"A really good picture looks as if it’s happened at once. It’s an immediate image." (Helen Frankenthaler in Helen Frankenthaler, exh. cat., Ameringer Yohe Fine Art, 2007, p. 3)
Painted one year after a major exhibition of her work at the Guggenheim Museum in New York, The Strand, with its deep and earthy palette of maroon, red, white and green, is an illustrious example of the evolution of Frankenthaler’s work and particularly exemplary of the line-bedecked swaths of large regions of color that define her mature work of the 1980s. Placed prominently in the center of the composition is a creamy white strand that effortlessly floats apart and comes back together, evoking the title of the work. Within this form is a thin line that twists and loops as if engaged in a dance with itself, generating a spontaneity that allows the mark to seem as if it simply appeared on the canvas. Behind this buildup of white rests a stately deep maroon ground, a stark contrast between light and dark that can be found throughout Frankenthaler’s work of this decade. This juxtaposition allows the white strand to pop against the dark background, creating a dynamic and natural emergence of form onto the canvas.

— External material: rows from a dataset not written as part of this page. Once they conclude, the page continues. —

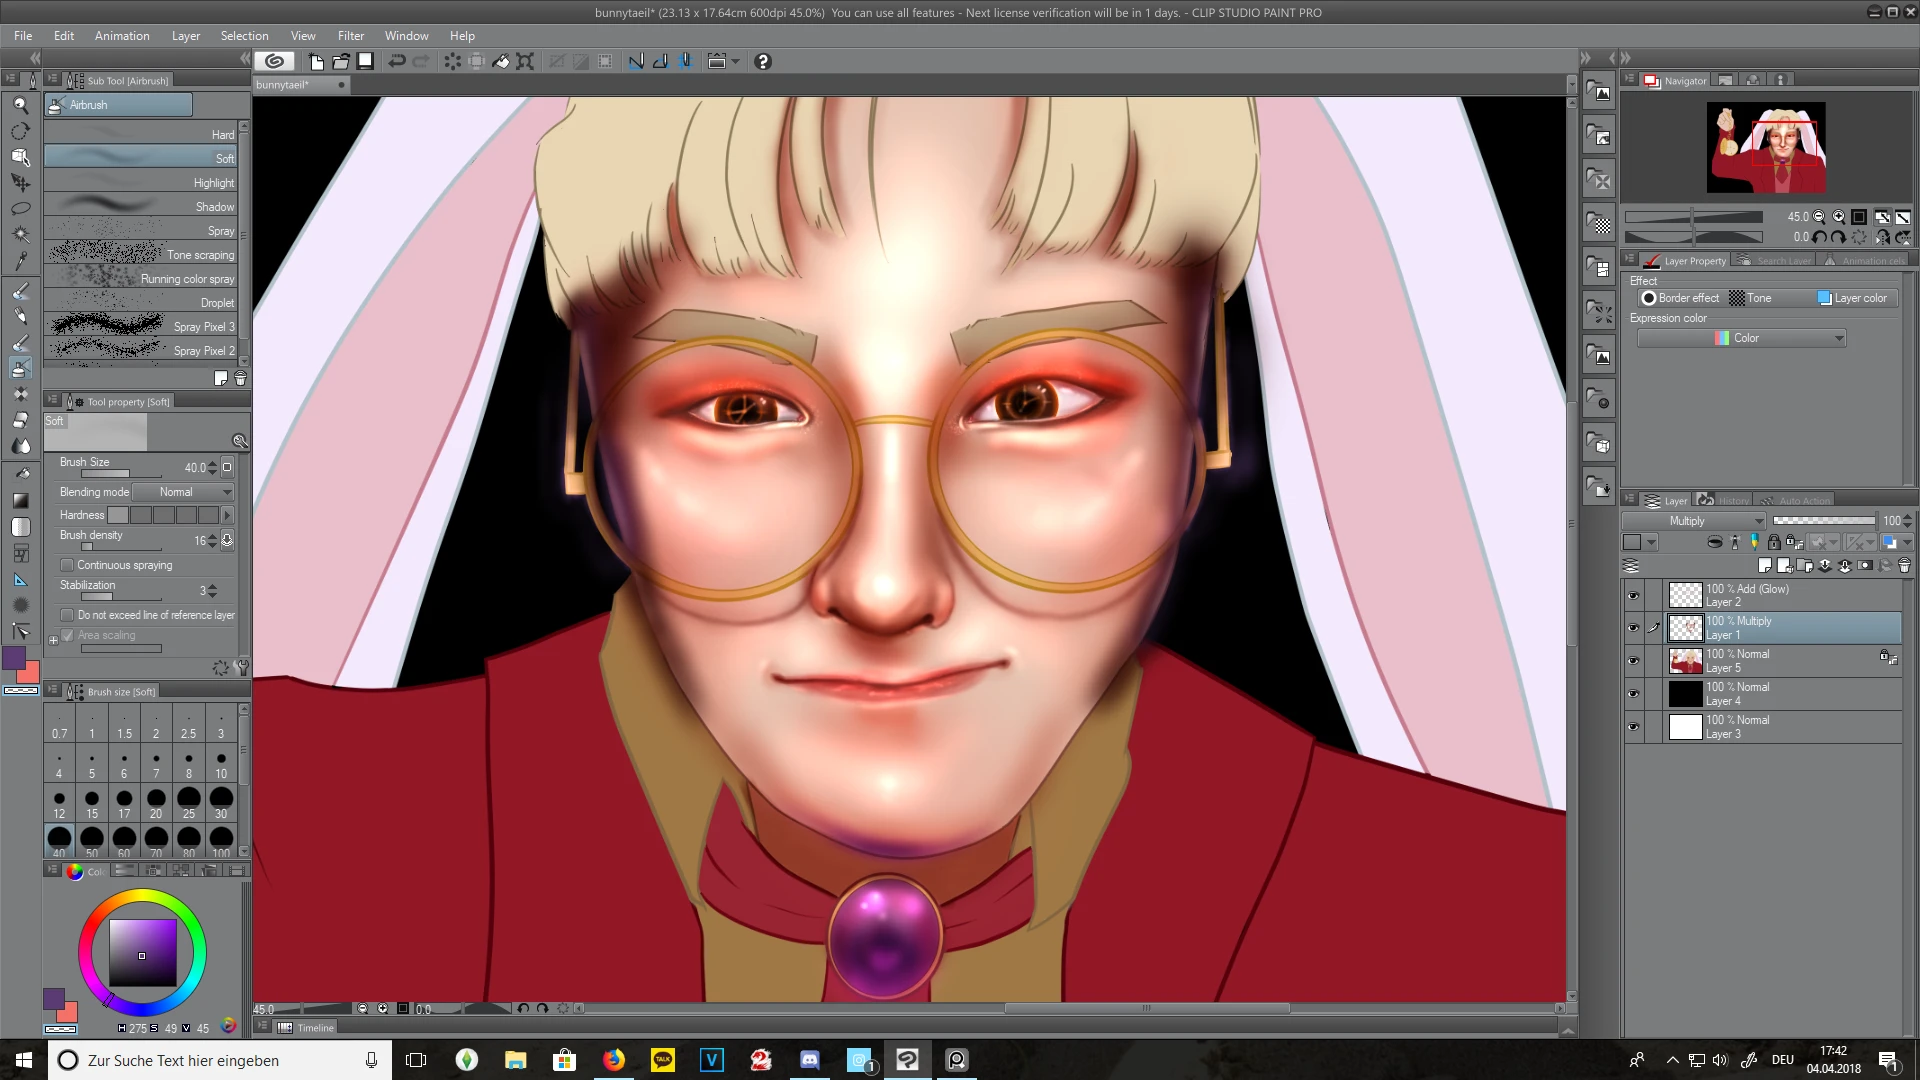Click the Save document icon

click(x=366, y=62)
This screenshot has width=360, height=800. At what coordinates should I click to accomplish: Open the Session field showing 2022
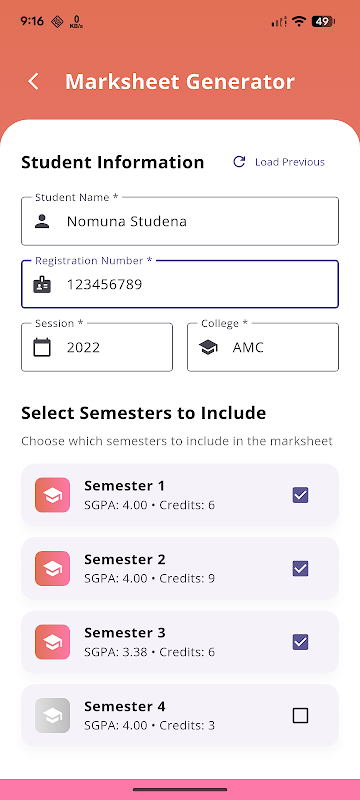(x=97, y=347)
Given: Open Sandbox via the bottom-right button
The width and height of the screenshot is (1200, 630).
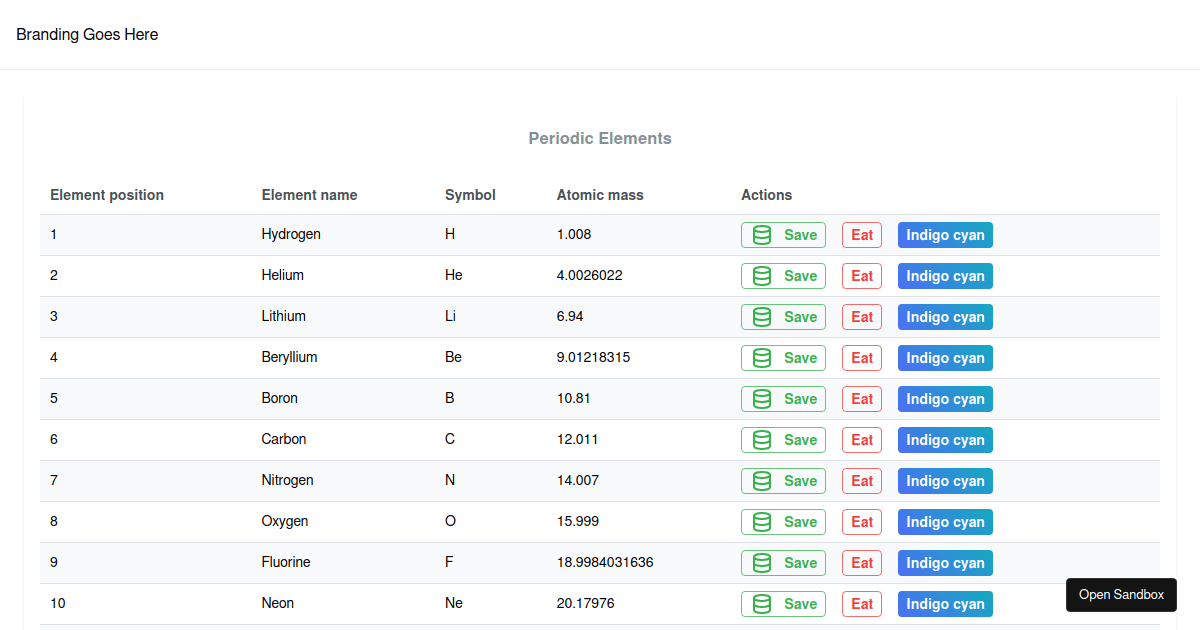Looking at the screenshot, I should [x=1121, y=594].
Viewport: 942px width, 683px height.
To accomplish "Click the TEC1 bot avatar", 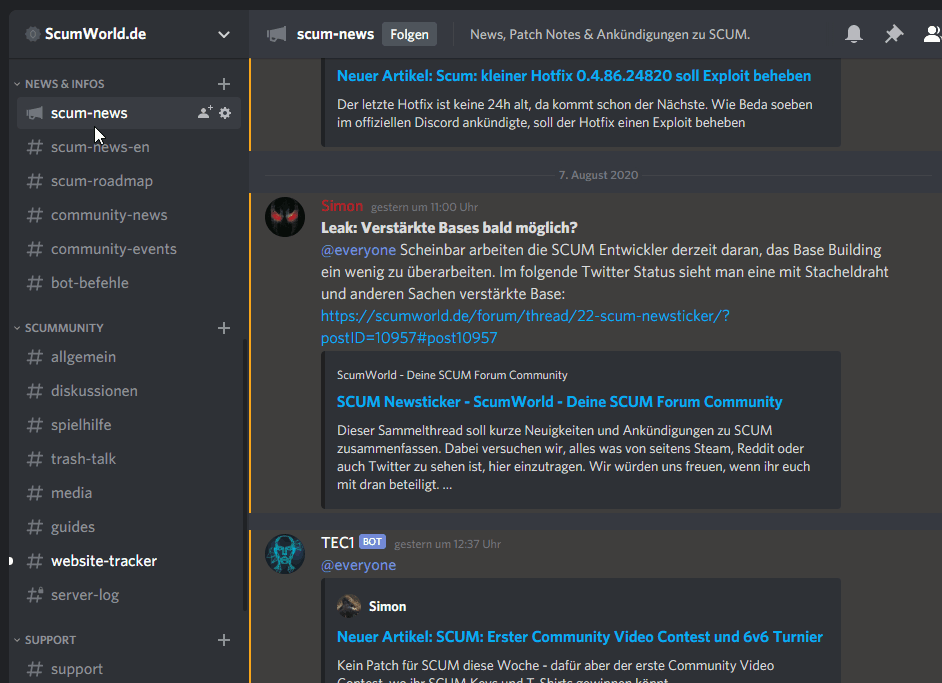I will 285,554.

While the central portion of the painting is reminiscent of the energetic gestures that have come to define Frankenthaler’s earlier style, there is a sense of calm to the work that is contrasted with this movement, formed by the large, open expanses on the canvas. These broad areas of stained color with their subtly rendered lines produce a slower movement of the eye across the surface, and exemplify a maturity from the excitement over the immediacy of experience to a calmer reception of images. The bold washes of color which Helen Frankenthaler orchestrates across the surface of this canvas embody her lifelong determination to pursue her own artistic path within the male dominated realm of Abstract Expressionism and the “stain” technique which has characterized her legacy. While her unique gestural forms are directly influenced by Jackson Pollock’s drips, unlike the forceful brushwork of her male counterparts, Frankenthaler’s motifs are much more fluid and harmonious, lending her work a rich and poetic quality. Combined, these elements illustrate her evolution as an artist and the ease with which she reuses different stylistic tendencies while remaining a uniquely innovative artist.